Abstract

Until the 1990s the Taiwanese government deemed peasant folk religious activities such as temple festivals to be superstitious. Nowadays, inspired by the rural endogenous development paradigm, these activities are no longer a sign of backwardness but are a means for improving rural socio-economic wellbeing and sustainability. In some commentators' view, the arrival of endogenous development project is more democratic than centralized forms of political government. Inspired by a Foucauldian take on power, the alternative account argues that the project should be understood as a new mode of exercise of political power or neoliberal dispositif. Although Foucault's notion of governmentality has been employed by critical analysts to examine the neoliberal dispositif or the ongoing process through which durable orderings emerge, little attention has been paid to the contingency of associations, the fissiparous nature of affiliations, and the agency of material objects. To bridge this theoretical gap, this paper argues that we should think of dispositif and assemblage together.

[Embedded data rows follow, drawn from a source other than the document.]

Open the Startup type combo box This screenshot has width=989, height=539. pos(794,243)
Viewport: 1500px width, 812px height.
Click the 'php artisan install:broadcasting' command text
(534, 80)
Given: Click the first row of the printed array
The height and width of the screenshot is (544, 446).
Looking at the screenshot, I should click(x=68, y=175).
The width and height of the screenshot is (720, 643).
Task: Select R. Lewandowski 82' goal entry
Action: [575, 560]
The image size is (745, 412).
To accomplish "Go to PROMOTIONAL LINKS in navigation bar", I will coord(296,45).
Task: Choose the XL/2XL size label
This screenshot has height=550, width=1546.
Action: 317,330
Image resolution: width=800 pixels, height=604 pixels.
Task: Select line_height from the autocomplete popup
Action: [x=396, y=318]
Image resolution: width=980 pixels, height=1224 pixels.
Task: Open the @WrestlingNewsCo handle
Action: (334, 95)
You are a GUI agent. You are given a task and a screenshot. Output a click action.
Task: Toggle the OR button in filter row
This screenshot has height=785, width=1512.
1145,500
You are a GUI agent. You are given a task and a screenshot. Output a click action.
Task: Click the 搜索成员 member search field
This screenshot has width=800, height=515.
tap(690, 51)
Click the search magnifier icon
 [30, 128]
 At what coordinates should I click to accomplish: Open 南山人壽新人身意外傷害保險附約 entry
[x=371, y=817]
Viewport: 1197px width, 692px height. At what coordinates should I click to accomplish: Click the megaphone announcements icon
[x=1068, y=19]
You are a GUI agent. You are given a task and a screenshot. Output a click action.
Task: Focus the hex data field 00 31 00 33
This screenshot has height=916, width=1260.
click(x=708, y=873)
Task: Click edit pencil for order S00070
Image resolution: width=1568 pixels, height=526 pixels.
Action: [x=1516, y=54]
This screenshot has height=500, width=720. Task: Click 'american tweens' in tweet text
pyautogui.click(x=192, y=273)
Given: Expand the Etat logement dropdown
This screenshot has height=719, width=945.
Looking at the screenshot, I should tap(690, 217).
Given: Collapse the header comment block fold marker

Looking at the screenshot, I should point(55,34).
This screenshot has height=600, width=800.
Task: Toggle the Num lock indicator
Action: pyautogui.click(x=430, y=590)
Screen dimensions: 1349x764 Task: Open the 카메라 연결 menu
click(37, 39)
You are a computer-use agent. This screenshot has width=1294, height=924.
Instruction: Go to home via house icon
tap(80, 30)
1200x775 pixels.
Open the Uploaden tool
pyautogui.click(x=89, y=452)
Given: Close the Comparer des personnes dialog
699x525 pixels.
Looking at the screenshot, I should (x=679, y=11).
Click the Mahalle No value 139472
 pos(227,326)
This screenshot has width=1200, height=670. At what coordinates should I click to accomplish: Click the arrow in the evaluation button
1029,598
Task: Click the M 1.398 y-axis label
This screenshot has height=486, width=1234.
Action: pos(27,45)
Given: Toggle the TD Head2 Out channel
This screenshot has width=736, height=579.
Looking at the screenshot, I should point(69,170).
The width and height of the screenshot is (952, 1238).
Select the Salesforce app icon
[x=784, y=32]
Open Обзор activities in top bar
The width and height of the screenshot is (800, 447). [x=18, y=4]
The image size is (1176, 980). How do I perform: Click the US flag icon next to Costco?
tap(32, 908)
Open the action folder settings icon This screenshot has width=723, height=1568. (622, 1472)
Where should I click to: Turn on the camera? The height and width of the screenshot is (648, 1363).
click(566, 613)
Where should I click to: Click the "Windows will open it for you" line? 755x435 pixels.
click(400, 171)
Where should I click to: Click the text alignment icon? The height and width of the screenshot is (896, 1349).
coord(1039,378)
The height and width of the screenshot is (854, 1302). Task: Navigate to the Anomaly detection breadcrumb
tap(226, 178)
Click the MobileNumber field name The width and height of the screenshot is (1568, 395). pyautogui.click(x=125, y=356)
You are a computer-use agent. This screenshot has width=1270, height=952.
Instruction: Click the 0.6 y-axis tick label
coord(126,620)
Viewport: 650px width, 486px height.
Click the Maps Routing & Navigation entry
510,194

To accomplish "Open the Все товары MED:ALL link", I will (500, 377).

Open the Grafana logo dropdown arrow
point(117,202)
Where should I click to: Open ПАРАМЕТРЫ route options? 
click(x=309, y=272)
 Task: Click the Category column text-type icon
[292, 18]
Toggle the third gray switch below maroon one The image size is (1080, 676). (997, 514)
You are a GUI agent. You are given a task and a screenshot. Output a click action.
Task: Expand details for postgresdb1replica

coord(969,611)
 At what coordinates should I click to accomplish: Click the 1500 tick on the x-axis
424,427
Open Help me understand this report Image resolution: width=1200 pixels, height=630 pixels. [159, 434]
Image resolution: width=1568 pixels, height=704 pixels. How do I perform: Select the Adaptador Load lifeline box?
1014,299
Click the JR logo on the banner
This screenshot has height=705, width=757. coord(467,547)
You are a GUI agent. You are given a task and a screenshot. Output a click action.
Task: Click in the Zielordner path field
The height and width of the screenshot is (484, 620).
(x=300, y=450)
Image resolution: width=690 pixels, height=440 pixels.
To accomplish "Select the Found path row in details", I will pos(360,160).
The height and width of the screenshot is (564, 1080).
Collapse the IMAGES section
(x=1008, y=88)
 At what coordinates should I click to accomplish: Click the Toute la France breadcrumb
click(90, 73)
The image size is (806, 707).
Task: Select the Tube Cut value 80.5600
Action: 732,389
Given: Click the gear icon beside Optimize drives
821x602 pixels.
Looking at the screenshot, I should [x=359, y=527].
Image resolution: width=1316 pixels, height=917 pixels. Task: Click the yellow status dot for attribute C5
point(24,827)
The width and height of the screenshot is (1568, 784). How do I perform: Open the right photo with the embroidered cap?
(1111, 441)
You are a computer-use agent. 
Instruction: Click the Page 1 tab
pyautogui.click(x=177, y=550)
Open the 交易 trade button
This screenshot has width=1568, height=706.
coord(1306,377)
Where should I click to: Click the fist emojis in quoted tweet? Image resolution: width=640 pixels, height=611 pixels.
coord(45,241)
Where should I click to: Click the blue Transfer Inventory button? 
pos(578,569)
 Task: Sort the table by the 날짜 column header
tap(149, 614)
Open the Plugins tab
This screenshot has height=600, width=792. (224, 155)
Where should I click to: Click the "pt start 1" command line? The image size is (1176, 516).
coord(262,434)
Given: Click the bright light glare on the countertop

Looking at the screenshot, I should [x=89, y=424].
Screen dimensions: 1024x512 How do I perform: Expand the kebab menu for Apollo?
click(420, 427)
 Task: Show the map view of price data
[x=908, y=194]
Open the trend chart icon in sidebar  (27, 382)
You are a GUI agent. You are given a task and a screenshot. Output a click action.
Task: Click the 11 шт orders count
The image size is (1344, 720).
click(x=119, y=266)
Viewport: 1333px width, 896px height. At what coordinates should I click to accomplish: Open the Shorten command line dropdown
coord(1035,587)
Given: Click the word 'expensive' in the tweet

Assemblage thinking, which places more emphasis on the agency of material objects and the ephemeral nature of heterogeneous association, offers valuable insight into the government of rural culture in the neoliberal era. With reference to an ethnographical fieldwork conducted in a Taiwanese village, Zhulin village, I argue that Chinese religious practices involving diverse material actants, such as divination blocks, god statues, and spirit mediums, have a contradictory impact on the neoliberal dispositif. By drawing attention to the performance of local actants, this paper also expands the understanding of rural governance under neoliberalism.